Voyez aussi mon billet d’hier sur ce sujet.
Concernant les Égyptiens, je remercie vos commentaires respectifs, et j’ai été voir le Dictionnaire de Trévoux et l’Encyclopédie Diderot qui complètent le précédent billet, mais n’expique pas cependant les compagnies d’Égyptiens du maréchal de Gié. Voici ces dictionnaires ci-dessous (attention, c’est très imagé et parlant, et pourtant de très sérieuses sources d’époque) :
EGYPTIENS, ou plûtôt BOHEMIENS, s. m. plur. (Hist. mod.) espece de vagabonds déguisés, qui, quoiqu’ils portent ce nom, ne viennent cependant ni d’Egypte, ni de Boheme ; qui se déguisent sous des habits grossiers, barbouillent leur visage & leur corps, & se font un certain jargon ; qui rodent çà & là, & abusent le peuple sous prétexte de dire la bonne avanture & de guérir les maladies ; font des dupes, volent & pillent dans les campagnes.
L’origine de cette espece de vagabonds, qu’on nomme Egyptiens, mais plus souvent Bohémiens, est un peu obscure, & on n’a rien de bien certain sur l’étymologie de ce nom.
#####
== Travail à faire ==
Selon le texte sur les Égyptiens, de quels pays ces vagabonds ne viennent-ils pas, malgré le nom qu'ils portent ?
#####
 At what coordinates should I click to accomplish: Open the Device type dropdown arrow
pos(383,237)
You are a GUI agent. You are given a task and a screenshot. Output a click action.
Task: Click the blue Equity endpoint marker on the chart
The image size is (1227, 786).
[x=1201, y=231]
#####
== Réponse attendue ==
Ils ne viennent ni d'Égypte ni de Bohême.